Abstract

ABSTRACT:

Closeness to markets is a well-known determinant of firm location, with several studies focusing on the measurement of centrality. The ranking of the countries in terms of centrality derives simultaneously from economic and geographical factors. Additionally, internal and external dimensions are at play. Thus, four dimensions should be considered in empirical terms. We propose a centrality index and its disaggregation into four dimensions (internal economic, internal geographical, external geographical, external mixed). Each isolated dimension has a specific interpretation, allowing to verify the strongest and the weakest points of each country regarding its centrality level. We present an empirical example at the world-level covering 178 countries.

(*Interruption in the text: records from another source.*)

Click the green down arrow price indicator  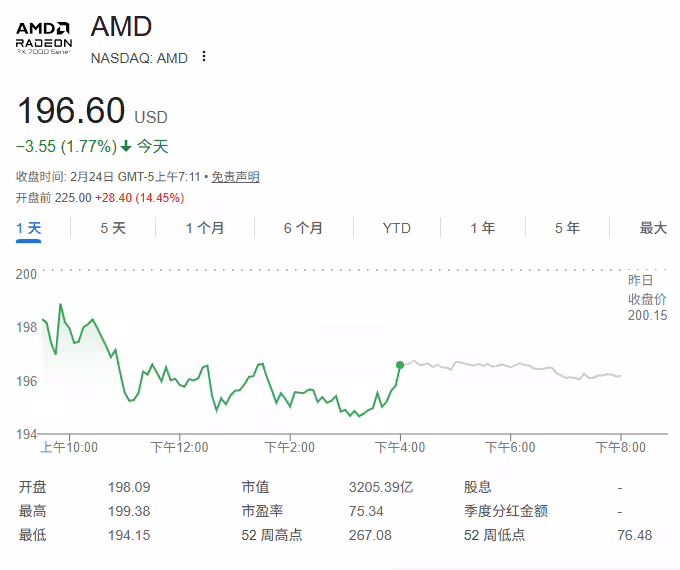click(x=126, y=146)
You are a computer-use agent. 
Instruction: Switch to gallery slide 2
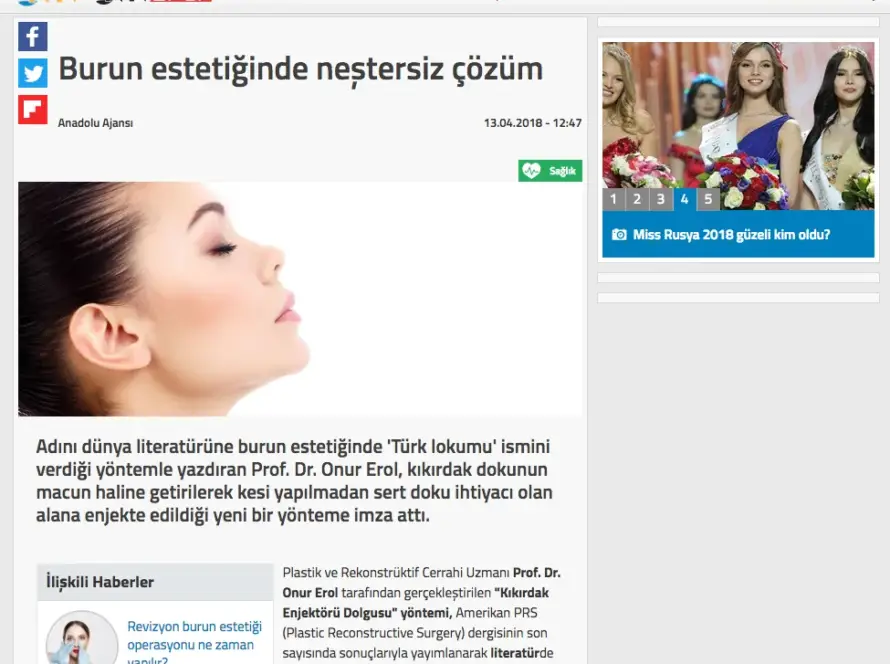pos(637,199)
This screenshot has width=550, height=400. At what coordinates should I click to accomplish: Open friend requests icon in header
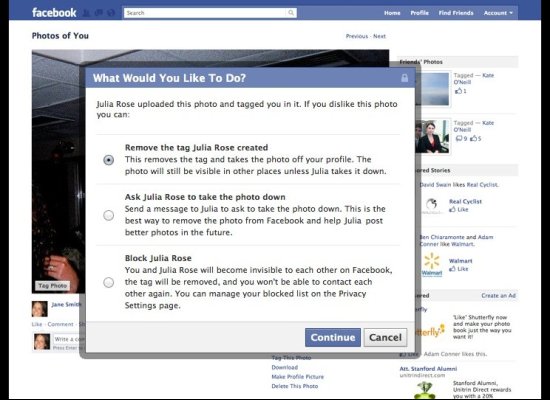click(x=86, y=13)
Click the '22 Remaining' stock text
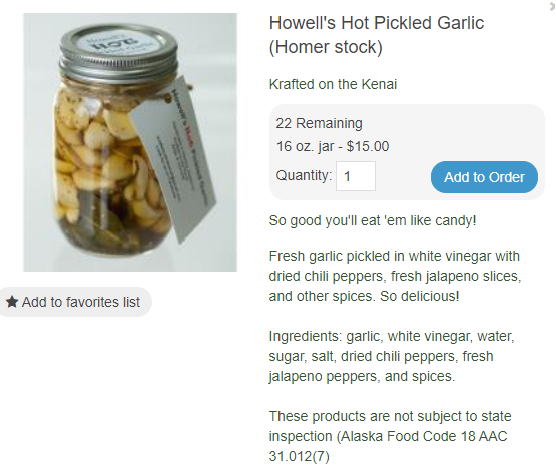 tap(319, 123)
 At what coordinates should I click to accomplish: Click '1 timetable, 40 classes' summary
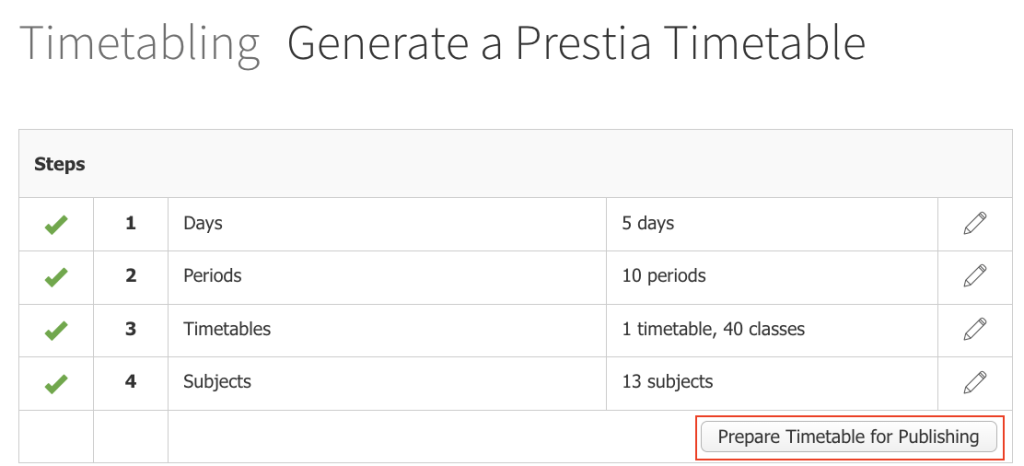[x=713, y=328]
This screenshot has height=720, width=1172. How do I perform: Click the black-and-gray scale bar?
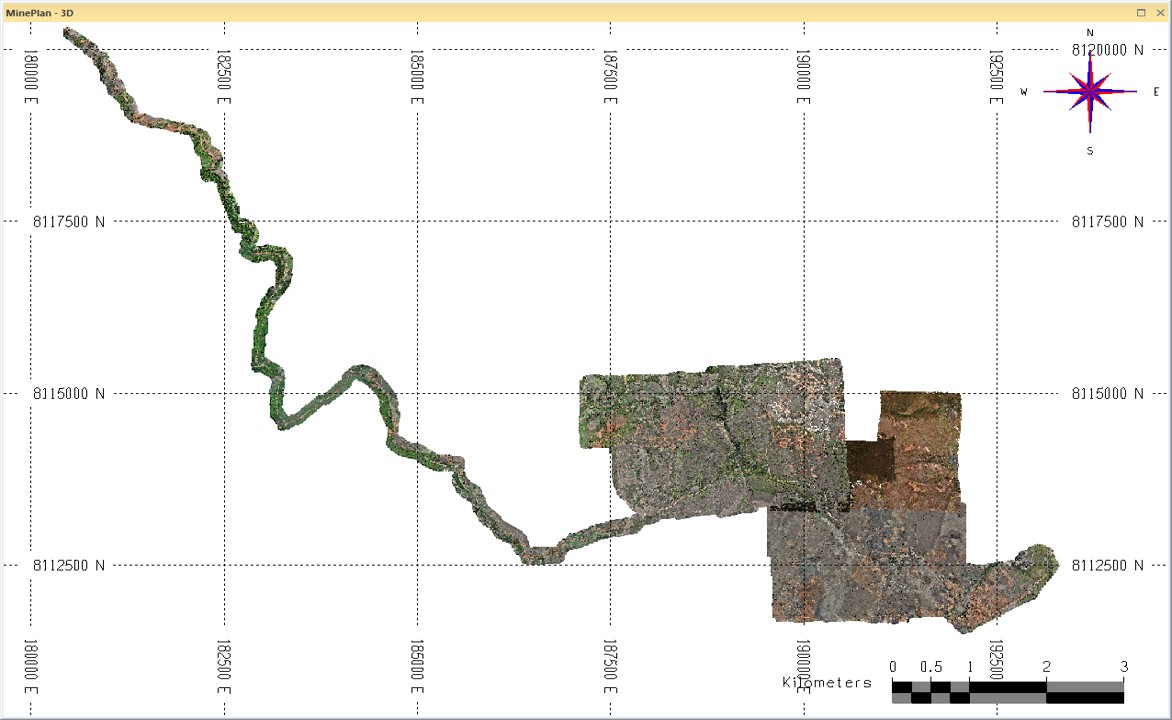[1007, 691]
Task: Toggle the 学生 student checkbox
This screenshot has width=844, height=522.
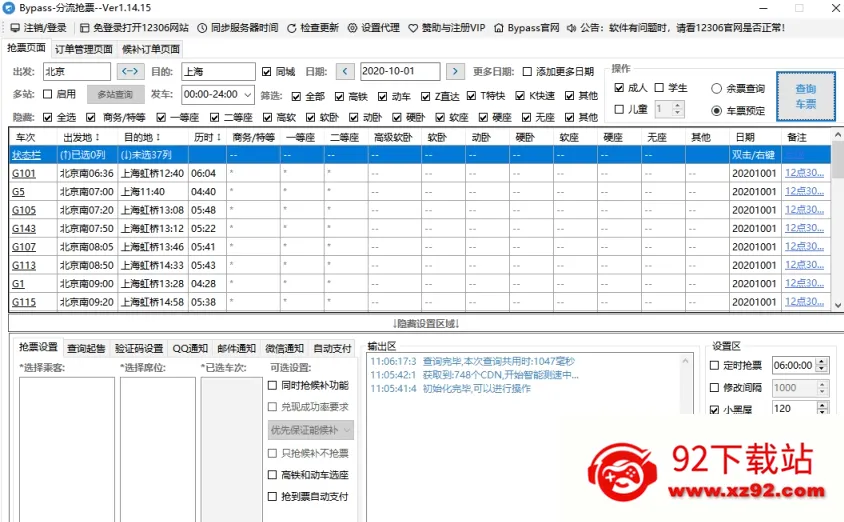Action: click(659, 87)
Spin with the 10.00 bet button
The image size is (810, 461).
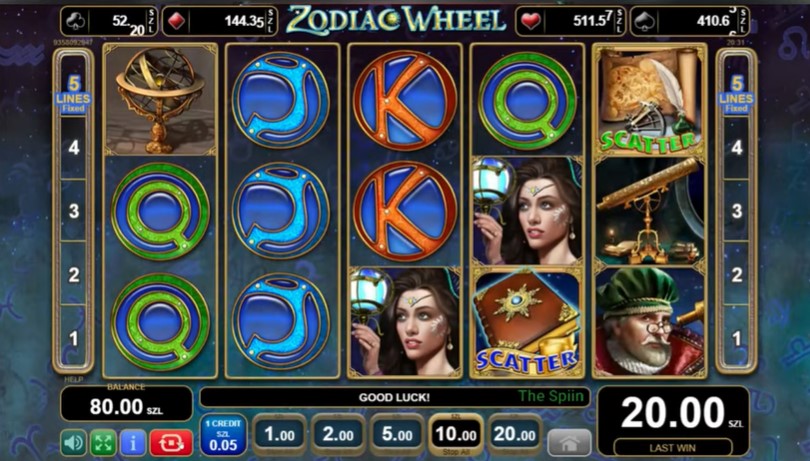tap(456, 435)
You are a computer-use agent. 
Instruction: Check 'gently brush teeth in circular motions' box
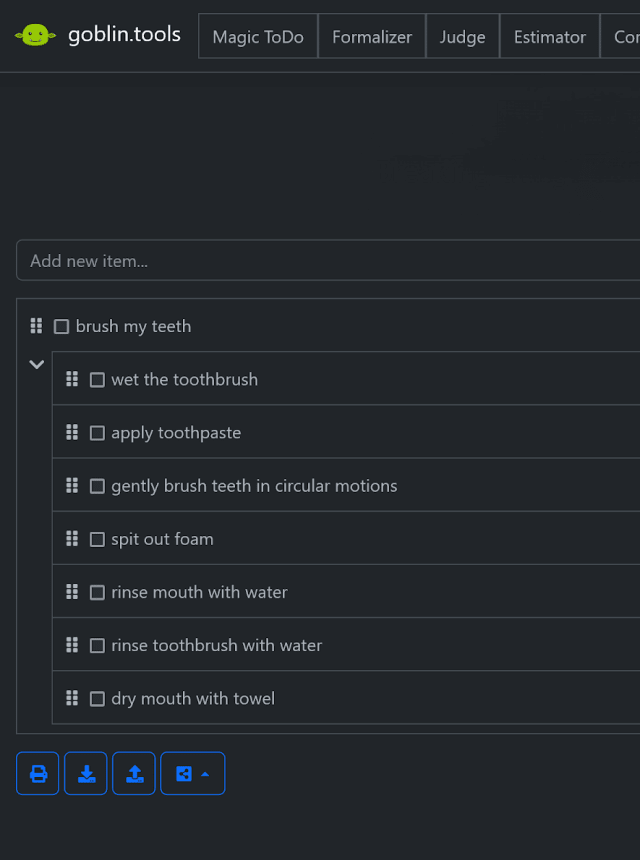(97, 486)
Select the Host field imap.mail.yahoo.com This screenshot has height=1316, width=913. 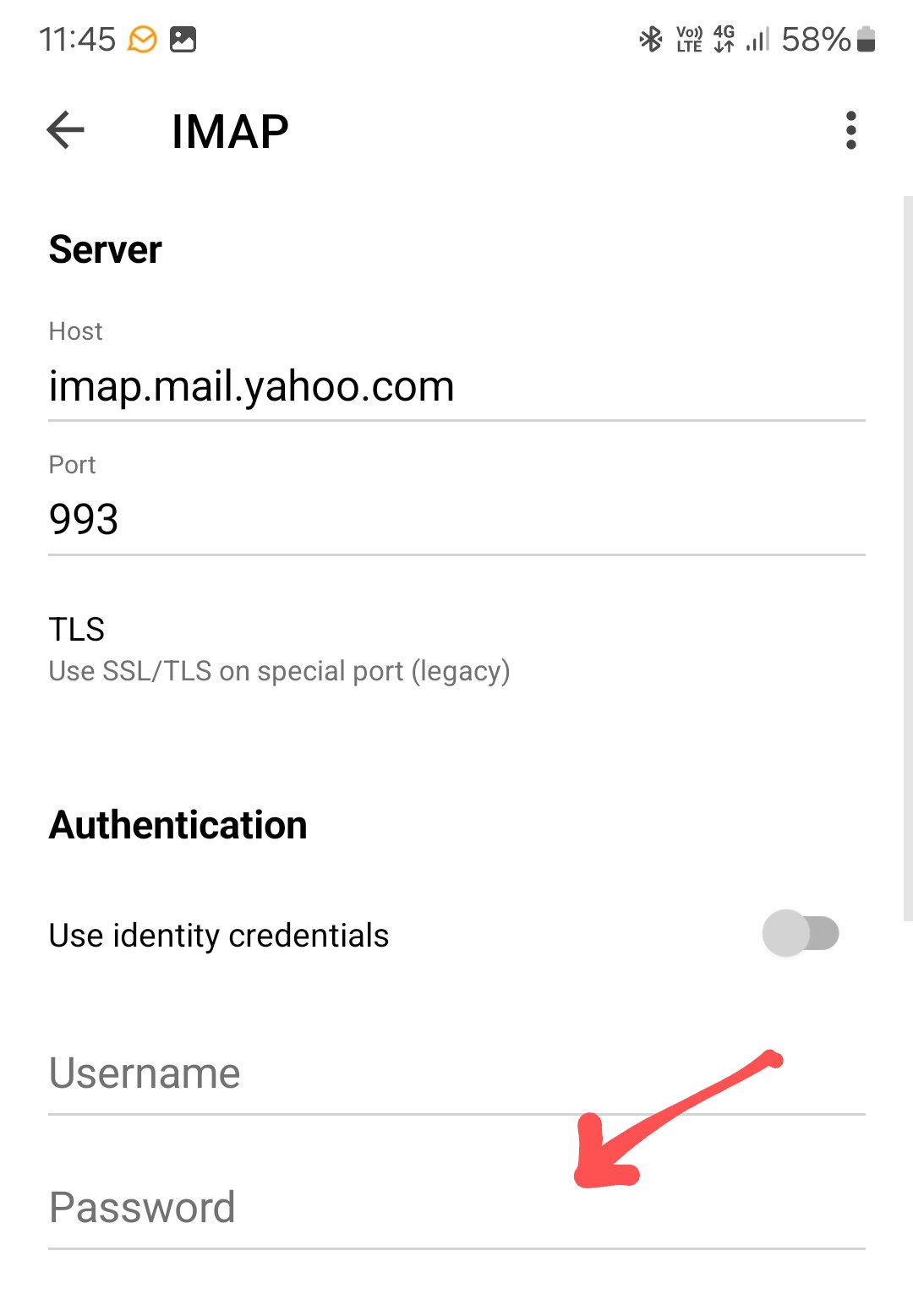(x=456, y=386)
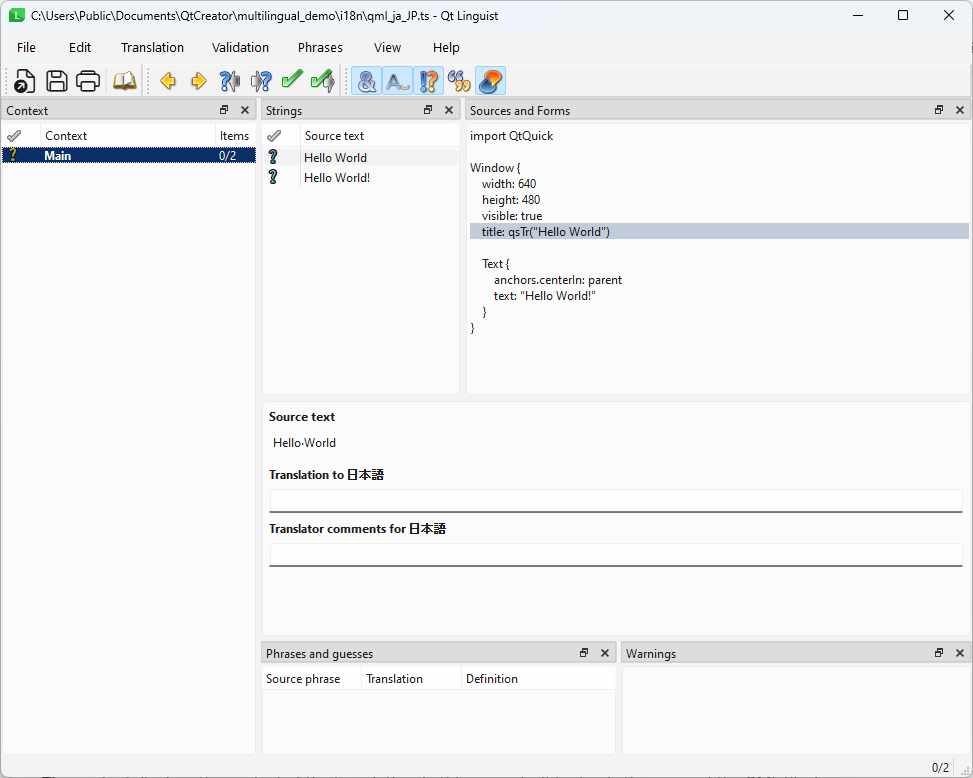
Task: Close the Warnings panel
Action: click(x=959, y=653)
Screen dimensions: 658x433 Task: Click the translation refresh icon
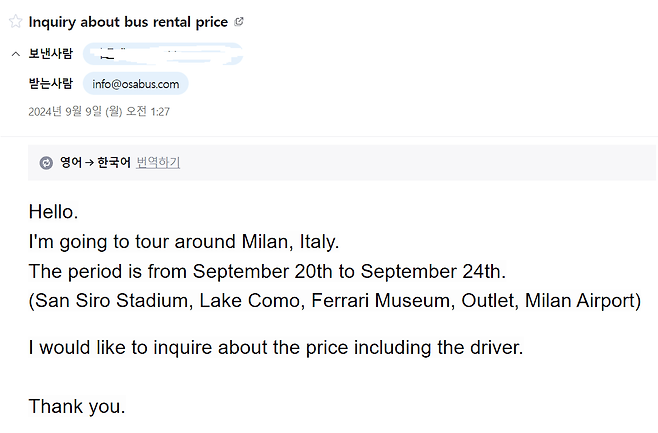pyautogui.click(x=46, y=163)
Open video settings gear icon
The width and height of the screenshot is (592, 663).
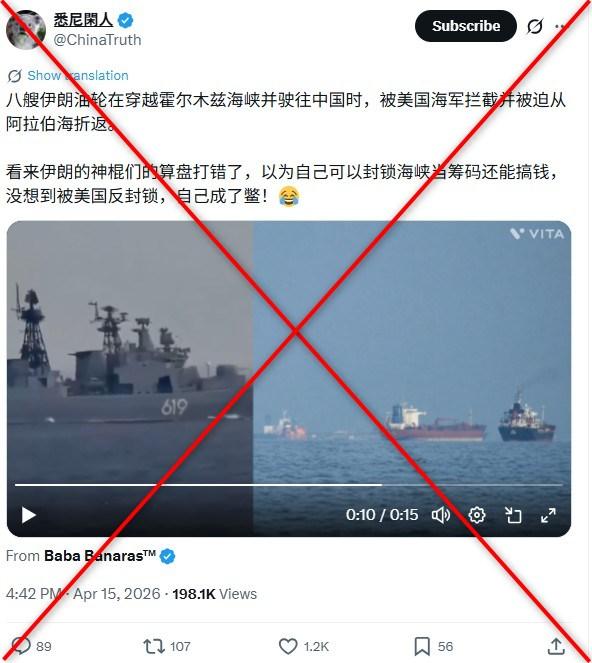coord(477,515)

To that end, we consider data from CEPII. Based on the overall centrality index and its decomposition, the conclusions emerging from this study provide guidance for policy intervention aiming to improve the specific dimension(s) in which the countries exhibit their worst position(s). The empirical evidence indicates that the most central countries are Belgium, the Netherlands, Luxembourg, and United Kingdom. We divide the countries under analysis into four groups. The first group – comprising the countries with the highest level of centrality – is composed by 11 countries, including 8 European countries and 3 from Asia. The second group includes 14 European countries, Japan, South Korea, Canada, and USA. In turn, the third group is heterogeneous, including countries from Central America, North Africa, Middle East, Eastern Europe, and Asia (China and India). The last group corresponds to the Southern Hemisphere. Additionally, the evidence makes clear the existence of different sources of centrality, corresponding to the dimensions identified in the decomposition method. The results obtained have important implications for policy action since they allow to identify the dimensions of centrality requiring intervention in each specific case. The interventions could be associated with: (i) the improvement of transports and communications at the national level, aiming to improve the internal accessibility; (ii) the promotion of economic growth and investment, with the objective of capturing a higher proportion of economic activity; (iii) the improvement of external connections; (iv) the formation of trading blocs.